Antônio de Carvalho Barbosa (born 25 August 1948), known professionally as Tony Ramos, is a Brazilian actor.

Ramos has played leading roles in major telenovela productions for more than four decades. Many of his most famous roles share the characteristics of honesty and morality. Many of Ramos' more recent starring roles in novelas have cast him playing non-Brazilians, including the Greek Nikos in Belíssima (2005), the American Percival Farquhar in Mad Maria (2005), the Indian Opash in Caminho das Índias (2009), and the Italian Antonio Mattoli in Passione (2010). Ramos is fluent in English, French and Spanish, and has some knowledge of Italian. Ramos' acting process does not involve internalizing the character's emotions; instead, he creates his characters using external technique.

==Biography==
Ramos was born in Arapongas, Paraná, the son of Maria Antonia Barbosa, a teacher. He spent his youth in the city of Avaré, in the country side of the Brazilian state São Paulo. Since he was a child, he expressed interest in acting and theater, drawing inspiration from Oscarito's films. Already in São Paulo, he made amateur theater while participating in the Teatro Cultura de São Paulo, where he staged plays for children. He holds a degree in philosophy from the Faculty of Philosophy, Languages and Human Sciences, University of São Paulo.

== Career ==
Ramos is one of the most important actors in Brazil, especially known for his work in telenovelas. His use of an Anglicized first name was common at the time he began his acting career, and the name Ramos is the last name of a relative. Ramos was born in the country side of Paraná and spent his youth in Ourinhos in the country side of the state of São Paulo. As a boy, he dreamed of being an actor. When young Ramos watched the films of Oscarito (a Brazilian film comedian who made dozens of films in the 1940s, 1950s and 1960s), he wanted to be like him. Later, while living in São Paulo, he performed in amateur theater with the Teatro Cultura Artística de São Paulo (Theater of Artistic Culture of São Paulo). At 16 years old, he was part of the musical team “Tony e Tom & Jerry” that made an appearance on the TV show Jovem Guarda (Young Guard).

In 1964, he made his debut as an actor on television, appearing in skits on the program Novos em Foco (Youth in Focus), on the channel TV Tupi. The show served as a testing ground for rising young actors, and after signing with TV Tupi, he participated in TV de Vanguarda (TV of the Vanguard), TV de Comédia (Comedy TV) and Grande Teatro Tupi (Tupi Great Theater). In 1965, Ramos appeared in his first novela, A Outra. (The Other).
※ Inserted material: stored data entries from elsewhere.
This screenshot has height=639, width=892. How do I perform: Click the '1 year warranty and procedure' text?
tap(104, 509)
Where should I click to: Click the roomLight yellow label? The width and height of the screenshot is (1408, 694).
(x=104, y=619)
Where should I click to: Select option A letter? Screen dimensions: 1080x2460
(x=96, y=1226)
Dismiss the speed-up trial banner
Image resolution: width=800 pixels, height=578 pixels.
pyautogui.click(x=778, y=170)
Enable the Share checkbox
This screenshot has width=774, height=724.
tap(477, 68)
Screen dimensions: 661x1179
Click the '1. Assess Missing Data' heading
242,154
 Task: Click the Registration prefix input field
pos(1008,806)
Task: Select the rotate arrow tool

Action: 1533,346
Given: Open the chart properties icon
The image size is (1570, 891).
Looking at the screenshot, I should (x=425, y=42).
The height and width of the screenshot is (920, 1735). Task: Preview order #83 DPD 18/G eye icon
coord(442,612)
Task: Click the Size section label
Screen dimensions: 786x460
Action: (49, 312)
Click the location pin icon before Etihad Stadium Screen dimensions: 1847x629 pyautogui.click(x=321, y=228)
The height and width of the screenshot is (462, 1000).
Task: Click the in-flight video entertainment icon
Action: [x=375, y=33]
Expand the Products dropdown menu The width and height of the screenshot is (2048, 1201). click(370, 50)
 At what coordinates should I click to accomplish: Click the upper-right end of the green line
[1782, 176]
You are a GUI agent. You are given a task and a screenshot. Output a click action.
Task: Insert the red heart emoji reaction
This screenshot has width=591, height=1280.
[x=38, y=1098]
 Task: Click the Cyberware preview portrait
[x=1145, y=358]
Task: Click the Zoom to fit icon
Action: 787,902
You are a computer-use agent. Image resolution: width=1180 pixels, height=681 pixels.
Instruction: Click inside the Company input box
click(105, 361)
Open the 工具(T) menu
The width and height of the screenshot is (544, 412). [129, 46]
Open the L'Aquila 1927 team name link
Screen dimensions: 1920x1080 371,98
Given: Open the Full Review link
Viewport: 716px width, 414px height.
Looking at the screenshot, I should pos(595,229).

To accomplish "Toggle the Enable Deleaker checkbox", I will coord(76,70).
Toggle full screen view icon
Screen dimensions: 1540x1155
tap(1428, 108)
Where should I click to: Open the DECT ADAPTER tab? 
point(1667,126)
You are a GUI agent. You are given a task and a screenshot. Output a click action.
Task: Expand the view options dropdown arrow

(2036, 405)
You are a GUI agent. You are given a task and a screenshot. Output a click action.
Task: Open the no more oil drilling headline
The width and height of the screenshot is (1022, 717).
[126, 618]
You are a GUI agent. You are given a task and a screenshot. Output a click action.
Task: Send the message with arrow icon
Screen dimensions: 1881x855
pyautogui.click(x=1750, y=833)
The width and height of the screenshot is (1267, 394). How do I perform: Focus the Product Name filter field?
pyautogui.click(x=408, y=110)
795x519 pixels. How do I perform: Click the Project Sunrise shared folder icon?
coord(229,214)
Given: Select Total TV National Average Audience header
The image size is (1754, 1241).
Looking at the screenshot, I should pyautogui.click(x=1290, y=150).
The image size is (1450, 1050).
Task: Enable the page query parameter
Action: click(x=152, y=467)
While at TV Tupi, he appeared in various other productions, among them: Antônio Maria (1968) the novela that gave his career a major boost; Simplesmente Maria (Simply Maria, 1970), in which he played his first major role (Toninho); Vitória Bonelli (1972), as co-star with Tiago Bonelli; Rosa dos Ventos (Rose of the Winds, 1973), his first role as male lead in a novela (Quico); Ídolo de Pano (Idol of Rags, 1974), as the protagonist Luciano; and A Viagem (The Voyage, 1975), as the co-lead Téo.

In 1977, Ramos moved to Rede Globo (the TV network Globo), at the same time moving to Rio de Janeiro. At Rede Globo, he consolidated his success. His first performance for the network was in the novela Espelho Mágico (Magic Mirror). In the same year, he shared duties as host of the musical program Globo de Ouro (Globe of Gold) with the actress Christiane Torloni. By the end of the year he was starring in the novela O Astro (The Star), in which he took his first lead role at Rede Globo. During the novela, Ramos appeared in the first male nude scene in Brazilian novelas, despite the censorship of the military dictatorship in power at the time.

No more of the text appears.